*The task*. A faithful copy of each entry below is expected, with the images removed.

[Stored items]
* * * * * * * * *
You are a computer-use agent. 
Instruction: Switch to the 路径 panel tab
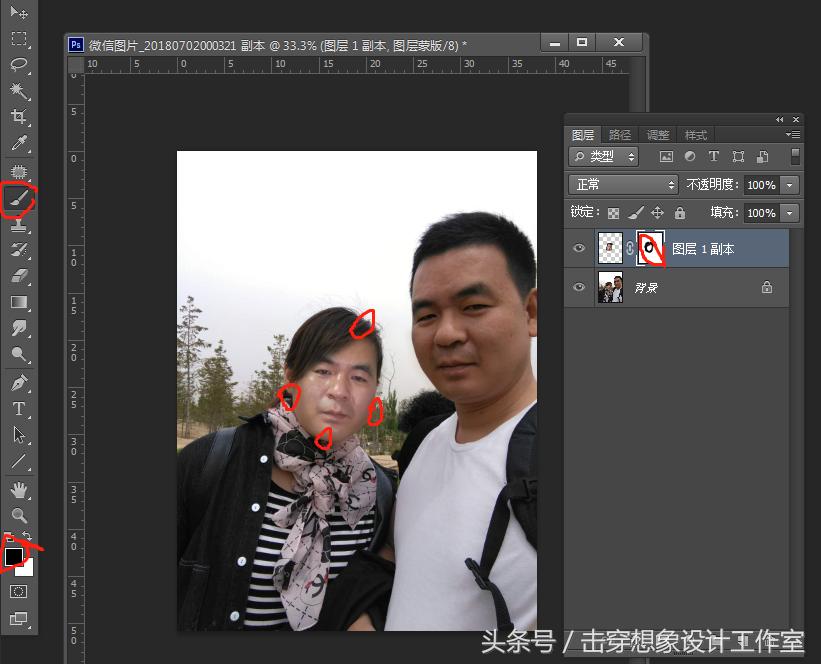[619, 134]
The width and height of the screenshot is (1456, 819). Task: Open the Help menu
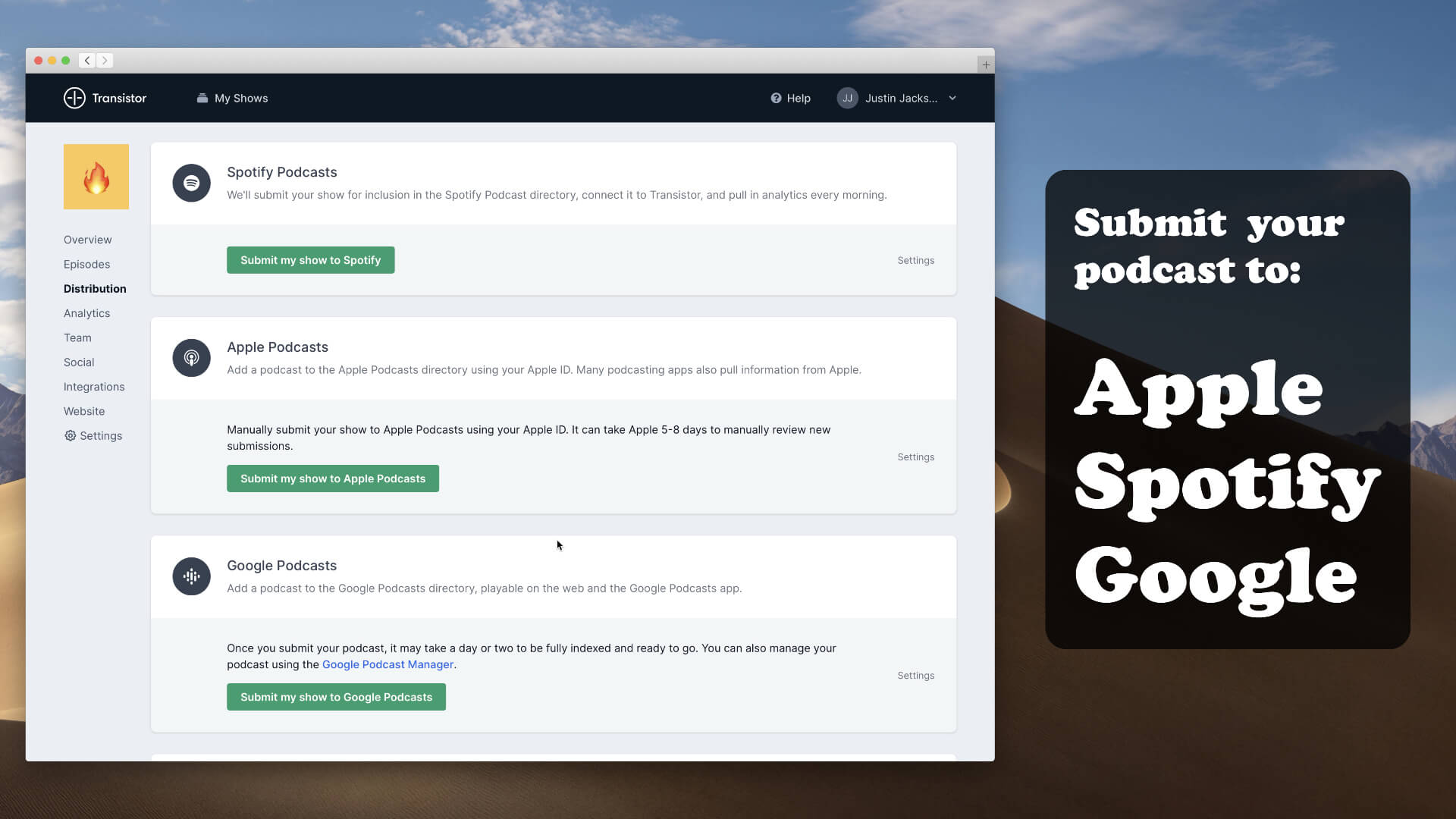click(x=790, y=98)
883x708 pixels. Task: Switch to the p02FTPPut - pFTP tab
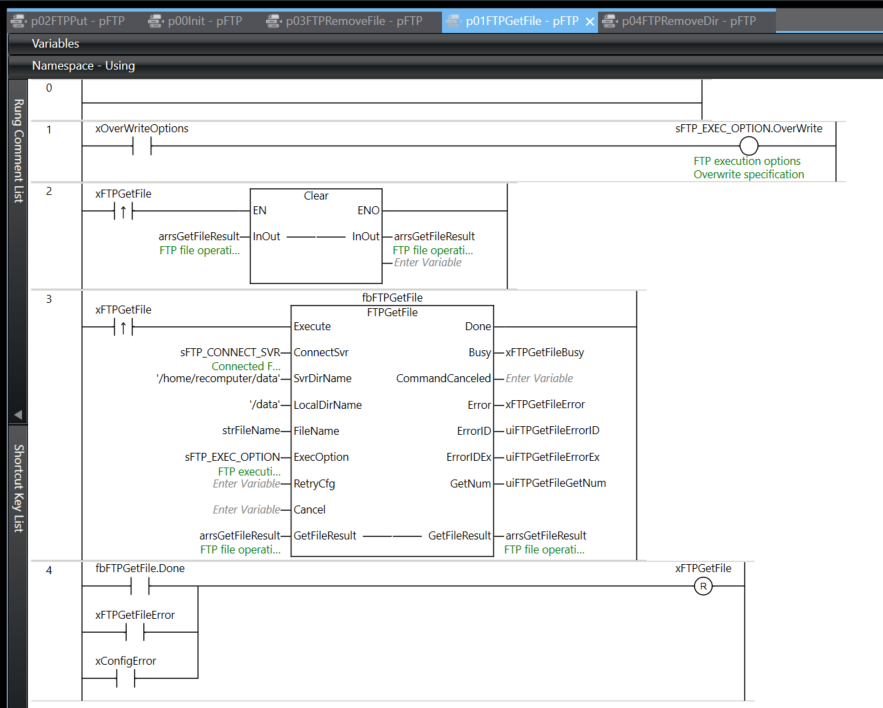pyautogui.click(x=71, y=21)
* * * * * * * * *
*Output below*.
You are a computer-use agent. 
Instruction: Switch to the 路径 panel tab
[619, 134]
The width and height of the screenshot is (1456, 819). Task: Open the Help menu
click(x=790, y=98)
883x708 pixels. Task: Switch to the p02FTPPut - pFTP tab
pyautogui.click(x=71, y=21)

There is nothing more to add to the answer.